La reina se retiró el pañuelo de la boca, escupió sangre. Algunas gotas rosas cayeron sobre el ornamentado peto.
—Su majestad Meve, reina de Lyria y Rivia —dijo uno de los caballeros que estaban de pie al lado de la mujer, que iba vestido con una capa morada adornada con bordados de oro— pregunta si fuisteis vos quien dirigisteis heroicamente la defensa del puente sobre el Yaruga.
—De algún modo salió así.
—¡Zalió azi! —La reina intentó reírse, pero no le salió muy bien. Frunció el ceño, lanzó una blasfemia fea, aunque poco clara, volvió a escupir. Antes de que ella acertara a cubrirse los labios, él vio una herida terrible y advirtió la falta de varios dientes. Ella captó su mirada.
—Zí —dijo desde detrás del pañuelo, mirándole a los ojos—. Algún hijoputa me zio zezecho en loz mozzoz. Poca coza.
—La reina Meve —aclaró con énfasis el de la capa morada— luchó en primera línea, como un valiente, como un caballero, enfrentándose a las muy superiores fuerzas de Nilfgaard. ¡Esa herida duele, pero no desfigura! Y vos nos habéis salvado a ella y a nuestro ejército. Cuando algunos traidores se hicieron con el transbordador y lo raptaron, este puente se convirtió en nuestra única salvación. Y vos lo defendisteis como un héroe.
—Zéjalo, Ozo. ¿Cómo ze llamas, héroe?
—¿Yo?
—Pues claro que vos. —El caballero morado le miró con ojos amenazadores—. ¿Qué os pasa? ¿Estáis herido? ¿Contusionado? ¿Os hirieron en la cabeza?
—No.
—¡Entonces contestad cuando os pregunta la reina! ¡Veis pues que está herida en la boca, que le es difícil hablar!
—Zéjalo, Ozo.
El morado se inclinó y miró a Geralt.
—¿Vuestro nombre?
Qué más da, pensó. Estoy harto de todo esto. No voy a mentir.
—Geralt.
—¿Geralt de dónde?
—De ningún lado.
—¿No eztáiz nombzado caballezo? —Meve adornó otra vez la arena junto a sus pies con un rojo escupitajo de saliva mezclada con sangre.
—¿Cómo? No, no soy caballero. Vuestra majestad real.
Meve sacó la espada.
—Azzodíllate.
Escuchaba, todavía sin poder creer en lo que estaba pasando. Seguía pensando en Milva, y en el camino que había elegido para ella, por miedo a atravesar el pantano de Ysgith.
La reina se volvió al morado.
—Tu dizaz la zórmula.

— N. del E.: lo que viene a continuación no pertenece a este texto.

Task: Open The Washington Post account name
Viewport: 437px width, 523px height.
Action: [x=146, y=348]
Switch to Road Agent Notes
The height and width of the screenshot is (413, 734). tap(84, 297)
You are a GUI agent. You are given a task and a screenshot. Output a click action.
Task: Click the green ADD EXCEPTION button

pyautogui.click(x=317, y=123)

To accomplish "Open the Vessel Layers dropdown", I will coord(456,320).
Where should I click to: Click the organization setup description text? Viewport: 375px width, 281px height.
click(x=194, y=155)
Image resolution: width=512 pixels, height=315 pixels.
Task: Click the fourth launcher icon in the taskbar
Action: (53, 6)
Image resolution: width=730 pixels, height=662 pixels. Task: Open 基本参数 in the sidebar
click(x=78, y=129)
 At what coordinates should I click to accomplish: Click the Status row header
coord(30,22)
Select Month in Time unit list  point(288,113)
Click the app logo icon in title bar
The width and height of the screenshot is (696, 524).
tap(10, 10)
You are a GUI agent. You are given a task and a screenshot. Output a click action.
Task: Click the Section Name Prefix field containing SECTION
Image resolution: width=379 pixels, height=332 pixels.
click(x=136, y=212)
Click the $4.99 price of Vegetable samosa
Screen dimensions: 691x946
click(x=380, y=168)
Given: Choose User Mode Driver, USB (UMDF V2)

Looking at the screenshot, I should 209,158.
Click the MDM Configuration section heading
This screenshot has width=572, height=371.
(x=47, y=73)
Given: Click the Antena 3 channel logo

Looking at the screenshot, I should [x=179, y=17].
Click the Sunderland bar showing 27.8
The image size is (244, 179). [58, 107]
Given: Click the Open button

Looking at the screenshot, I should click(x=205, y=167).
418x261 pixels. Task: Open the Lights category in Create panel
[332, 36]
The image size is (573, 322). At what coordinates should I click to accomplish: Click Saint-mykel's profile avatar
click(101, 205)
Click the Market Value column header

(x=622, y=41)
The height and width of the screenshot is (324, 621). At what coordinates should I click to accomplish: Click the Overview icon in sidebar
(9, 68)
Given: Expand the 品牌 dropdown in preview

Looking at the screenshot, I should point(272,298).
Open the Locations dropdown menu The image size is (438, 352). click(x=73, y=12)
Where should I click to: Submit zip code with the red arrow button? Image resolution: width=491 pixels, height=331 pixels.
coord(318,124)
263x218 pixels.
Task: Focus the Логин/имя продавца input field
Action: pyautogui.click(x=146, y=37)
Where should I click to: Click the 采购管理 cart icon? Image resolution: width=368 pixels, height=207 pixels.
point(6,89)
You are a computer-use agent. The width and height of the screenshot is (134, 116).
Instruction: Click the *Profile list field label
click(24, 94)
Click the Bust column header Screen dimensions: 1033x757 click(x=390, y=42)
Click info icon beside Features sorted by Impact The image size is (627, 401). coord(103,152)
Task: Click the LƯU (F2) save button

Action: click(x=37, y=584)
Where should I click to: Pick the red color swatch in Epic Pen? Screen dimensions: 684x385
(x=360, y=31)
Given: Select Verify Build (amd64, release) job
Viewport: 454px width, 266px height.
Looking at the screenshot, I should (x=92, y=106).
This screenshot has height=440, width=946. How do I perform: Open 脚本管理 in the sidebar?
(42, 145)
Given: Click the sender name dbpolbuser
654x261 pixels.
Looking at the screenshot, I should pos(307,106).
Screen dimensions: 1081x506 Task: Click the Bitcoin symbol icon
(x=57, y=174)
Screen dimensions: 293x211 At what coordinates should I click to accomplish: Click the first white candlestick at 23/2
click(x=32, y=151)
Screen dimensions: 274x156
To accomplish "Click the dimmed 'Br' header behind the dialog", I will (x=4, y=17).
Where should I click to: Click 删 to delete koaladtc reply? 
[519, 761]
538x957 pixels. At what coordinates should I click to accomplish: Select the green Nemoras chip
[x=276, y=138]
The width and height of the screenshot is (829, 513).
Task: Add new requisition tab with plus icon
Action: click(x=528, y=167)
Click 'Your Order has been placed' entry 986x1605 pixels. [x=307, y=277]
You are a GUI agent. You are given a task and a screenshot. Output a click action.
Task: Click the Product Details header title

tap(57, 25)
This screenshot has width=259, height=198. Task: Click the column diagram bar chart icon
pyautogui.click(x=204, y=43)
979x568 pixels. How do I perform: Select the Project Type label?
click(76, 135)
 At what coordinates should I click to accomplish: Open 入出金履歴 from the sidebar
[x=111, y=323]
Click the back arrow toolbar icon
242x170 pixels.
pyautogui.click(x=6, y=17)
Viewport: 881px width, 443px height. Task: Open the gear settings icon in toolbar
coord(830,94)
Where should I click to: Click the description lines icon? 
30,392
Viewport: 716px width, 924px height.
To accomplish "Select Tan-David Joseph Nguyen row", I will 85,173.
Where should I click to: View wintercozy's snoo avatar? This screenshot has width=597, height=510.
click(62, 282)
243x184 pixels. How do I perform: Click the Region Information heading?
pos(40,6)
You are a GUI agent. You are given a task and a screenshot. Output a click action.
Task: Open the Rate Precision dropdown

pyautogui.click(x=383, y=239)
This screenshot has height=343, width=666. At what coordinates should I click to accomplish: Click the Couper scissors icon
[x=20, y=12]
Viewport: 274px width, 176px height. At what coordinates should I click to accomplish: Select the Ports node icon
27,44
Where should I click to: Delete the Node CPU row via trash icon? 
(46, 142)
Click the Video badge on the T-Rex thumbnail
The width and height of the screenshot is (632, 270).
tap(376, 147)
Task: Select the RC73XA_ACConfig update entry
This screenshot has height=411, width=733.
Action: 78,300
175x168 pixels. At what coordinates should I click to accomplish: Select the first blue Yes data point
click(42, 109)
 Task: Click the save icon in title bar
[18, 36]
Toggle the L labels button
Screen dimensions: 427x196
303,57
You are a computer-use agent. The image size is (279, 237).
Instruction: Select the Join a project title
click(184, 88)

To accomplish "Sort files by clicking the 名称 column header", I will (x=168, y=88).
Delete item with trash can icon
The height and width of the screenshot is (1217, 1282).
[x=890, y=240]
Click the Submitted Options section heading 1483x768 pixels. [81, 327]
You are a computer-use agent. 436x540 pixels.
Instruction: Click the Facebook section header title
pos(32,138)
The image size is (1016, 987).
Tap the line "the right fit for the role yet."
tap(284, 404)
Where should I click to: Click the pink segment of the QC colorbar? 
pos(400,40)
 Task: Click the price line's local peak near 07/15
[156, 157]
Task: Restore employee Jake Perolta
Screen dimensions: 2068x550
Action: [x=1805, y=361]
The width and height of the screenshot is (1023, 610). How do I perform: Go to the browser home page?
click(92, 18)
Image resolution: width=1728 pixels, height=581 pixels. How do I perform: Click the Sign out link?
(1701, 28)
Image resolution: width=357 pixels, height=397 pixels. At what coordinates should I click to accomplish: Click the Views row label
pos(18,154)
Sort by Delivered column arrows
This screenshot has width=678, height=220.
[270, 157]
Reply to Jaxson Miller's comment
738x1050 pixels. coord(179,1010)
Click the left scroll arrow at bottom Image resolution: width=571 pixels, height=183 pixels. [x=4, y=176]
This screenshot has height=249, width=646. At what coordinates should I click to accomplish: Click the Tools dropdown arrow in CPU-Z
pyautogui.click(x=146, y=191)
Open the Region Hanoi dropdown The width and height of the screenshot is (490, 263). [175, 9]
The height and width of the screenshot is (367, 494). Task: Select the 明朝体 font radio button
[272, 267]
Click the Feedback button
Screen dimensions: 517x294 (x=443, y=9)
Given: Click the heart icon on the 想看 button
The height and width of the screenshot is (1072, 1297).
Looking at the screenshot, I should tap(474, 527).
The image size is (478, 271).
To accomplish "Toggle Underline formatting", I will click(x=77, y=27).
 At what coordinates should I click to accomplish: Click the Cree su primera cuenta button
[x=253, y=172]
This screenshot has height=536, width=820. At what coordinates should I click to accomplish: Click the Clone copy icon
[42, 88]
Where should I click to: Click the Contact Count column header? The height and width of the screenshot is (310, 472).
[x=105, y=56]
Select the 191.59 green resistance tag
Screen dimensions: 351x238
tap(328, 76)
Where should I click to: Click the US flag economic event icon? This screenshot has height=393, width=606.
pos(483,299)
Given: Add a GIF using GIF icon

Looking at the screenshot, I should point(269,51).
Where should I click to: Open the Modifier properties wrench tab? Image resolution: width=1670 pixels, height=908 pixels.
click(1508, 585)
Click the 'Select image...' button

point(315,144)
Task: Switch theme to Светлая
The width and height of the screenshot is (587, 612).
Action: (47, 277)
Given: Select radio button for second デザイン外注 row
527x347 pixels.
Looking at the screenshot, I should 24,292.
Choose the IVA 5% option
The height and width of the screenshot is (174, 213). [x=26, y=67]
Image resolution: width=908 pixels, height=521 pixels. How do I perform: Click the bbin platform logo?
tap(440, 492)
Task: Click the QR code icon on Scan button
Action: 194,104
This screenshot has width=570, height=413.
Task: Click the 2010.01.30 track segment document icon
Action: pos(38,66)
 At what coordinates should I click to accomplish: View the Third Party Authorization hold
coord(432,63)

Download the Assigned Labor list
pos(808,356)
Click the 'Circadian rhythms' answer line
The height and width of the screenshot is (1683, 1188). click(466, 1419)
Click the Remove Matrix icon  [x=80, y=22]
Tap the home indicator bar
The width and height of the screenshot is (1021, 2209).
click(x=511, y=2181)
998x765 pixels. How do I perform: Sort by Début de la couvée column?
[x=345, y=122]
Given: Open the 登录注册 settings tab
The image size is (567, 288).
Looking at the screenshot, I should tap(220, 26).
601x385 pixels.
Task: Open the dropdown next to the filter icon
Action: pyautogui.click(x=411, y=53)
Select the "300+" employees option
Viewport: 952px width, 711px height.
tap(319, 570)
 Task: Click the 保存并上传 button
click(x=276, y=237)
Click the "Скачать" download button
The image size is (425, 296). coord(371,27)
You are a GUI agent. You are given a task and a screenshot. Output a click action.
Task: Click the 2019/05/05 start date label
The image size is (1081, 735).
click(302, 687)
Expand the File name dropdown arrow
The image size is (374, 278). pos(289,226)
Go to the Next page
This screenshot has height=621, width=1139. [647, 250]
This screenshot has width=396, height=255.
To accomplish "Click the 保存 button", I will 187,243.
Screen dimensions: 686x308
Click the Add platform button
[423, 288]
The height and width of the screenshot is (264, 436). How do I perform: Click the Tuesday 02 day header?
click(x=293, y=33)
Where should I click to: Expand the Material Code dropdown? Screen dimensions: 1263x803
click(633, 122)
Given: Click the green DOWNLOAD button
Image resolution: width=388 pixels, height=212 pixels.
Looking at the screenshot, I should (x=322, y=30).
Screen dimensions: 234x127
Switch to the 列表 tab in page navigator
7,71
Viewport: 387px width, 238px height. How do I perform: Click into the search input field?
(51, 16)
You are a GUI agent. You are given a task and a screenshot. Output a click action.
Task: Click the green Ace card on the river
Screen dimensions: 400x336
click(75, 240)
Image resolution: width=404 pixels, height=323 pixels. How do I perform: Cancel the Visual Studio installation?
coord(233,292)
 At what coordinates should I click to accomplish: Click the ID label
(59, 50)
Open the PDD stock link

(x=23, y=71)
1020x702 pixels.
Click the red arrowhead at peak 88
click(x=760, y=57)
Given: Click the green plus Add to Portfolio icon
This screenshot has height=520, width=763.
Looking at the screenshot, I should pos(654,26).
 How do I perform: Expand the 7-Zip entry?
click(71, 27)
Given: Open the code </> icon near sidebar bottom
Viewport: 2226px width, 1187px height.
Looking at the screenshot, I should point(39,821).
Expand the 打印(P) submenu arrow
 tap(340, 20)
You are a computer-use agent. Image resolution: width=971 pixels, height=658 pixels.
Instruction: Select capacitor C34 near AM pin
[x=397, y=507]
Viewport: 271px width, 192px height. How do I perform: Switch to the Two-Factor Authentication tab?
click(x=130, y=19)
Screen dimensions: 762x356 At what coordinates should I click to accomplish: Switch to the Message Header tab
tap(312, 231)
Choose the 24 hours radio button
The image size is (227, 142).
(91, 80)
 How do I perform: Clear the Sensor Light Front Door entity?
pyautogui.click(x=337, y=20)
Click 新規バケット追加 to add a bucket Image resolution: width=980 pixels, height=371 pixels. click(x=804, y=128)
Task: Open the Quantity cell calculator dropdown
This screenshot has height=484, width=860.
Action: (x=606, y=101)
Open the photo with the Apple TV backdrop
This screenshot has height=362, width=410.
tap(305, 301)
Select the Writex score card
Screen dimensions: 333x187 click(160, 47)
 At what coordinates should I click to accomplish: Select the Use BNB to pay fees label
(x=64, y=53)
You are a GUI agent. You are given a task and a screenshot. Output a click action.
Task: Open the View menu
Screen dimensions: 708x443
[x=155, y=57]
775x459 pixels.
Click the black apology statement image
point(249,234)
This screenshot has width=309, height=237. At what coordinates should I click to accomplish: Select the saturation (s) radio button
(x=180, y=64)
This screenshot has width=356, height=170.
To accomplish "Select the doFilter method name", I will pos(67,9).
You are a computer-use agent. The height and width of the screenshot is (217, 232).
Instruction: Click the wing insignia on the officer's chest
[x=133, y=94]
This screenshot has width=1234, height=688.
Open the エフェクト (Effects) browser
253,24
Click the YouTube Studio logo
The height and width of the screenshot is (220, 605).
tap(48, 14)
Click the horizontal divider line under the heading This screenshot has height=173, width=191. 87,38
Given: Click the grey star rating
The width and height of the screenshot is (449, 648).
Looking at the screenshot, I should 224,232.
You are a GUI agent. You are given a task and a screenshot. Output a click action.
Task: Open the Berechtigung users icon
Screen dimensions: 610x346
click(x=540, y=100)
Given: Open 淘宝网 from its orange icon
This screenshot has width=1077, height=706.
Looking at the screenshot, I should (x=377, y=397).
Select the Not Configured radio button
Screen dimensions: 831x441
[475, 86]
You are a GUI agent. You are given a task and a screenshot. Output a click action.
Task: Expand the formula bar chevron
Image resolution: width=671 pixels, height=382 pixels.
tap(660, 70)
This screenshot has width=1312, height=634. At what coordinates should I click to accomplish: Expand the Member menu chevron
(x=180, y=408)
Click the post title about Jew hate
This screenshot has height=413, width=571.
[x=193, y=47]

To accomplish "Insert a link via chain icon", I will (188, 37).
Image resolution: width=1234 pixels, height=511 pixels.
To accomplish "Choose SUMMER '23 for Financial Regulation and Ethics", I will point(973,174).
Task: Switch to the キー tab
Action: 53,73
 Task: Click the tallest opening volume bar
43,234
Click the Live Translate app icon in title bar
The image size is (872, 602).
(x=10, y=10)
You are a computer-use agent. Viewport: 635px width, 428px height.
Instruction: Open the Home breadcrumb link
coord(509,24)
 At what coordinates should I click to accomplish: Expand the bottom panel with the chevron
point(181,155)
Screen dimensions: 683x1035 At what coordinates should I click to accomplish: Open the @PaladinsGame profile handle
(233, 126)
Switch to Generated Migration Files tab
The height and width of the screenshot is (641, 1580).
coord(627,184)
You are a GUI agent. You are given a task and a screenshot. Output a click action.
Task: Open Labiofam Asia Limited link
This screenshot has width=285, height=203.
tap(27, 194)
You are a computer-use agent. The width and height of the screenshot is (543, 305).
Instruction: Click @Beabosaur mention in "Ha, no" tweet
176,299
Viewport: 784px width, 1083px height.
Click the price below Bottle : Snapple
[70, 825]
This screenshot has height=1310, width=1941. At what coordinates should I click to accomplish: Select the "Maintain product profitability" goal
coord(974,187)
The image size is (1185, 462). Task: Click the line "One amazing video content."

Yo no tengo dienzez.
—Por valentía sin igual en la lucha por una causa justa —recitó con énfasis el morado—, por dar ejemplo de virtud, honor y lealtad a la corona, yo, Meve, por la gracia de los dioses reina de Lyria y Rivia, por mi poder, derecho y privilegio te nombro caballero. Sirve con lealtad. Acepta este espaldarazo, uno que no ha de doler.
Geralt sintió en el hombro el golpe de la hoja. Miró a los ojos verde claro de la reina. Meve escupió una rojez densa, se colocó el pañuelo en el rostro, le murmuró desde detrás de las puntillas.
El morado se acercó a la monarca, susurró. El brujo escuchó las palabras «predicado», «rombos rivios», «estandarte» y «homenaje».
—Ziezto. —Meve asintió. Hablaba cada vez más claro, dominaba el dolor, empujaba la lengua por el hueco de los dientes rotos—. Mantuvizte el puente junto con loz zoldadoz de Rivia, valiente Geralt de ningún lado. Zalió azí, ja, ja. Pues a mí me zalió el concederte ezte predicado: Geralt de Rivia, ja, ja.
—Inclinaos, señor caballero —dijo el morado.
El caballero Geralt de Rivia hizo una profunda reverencia, para que la reina Meve, su soberana, no distinguiera la sonrisa, la amarga, sonrisa que no era capaz de dominar.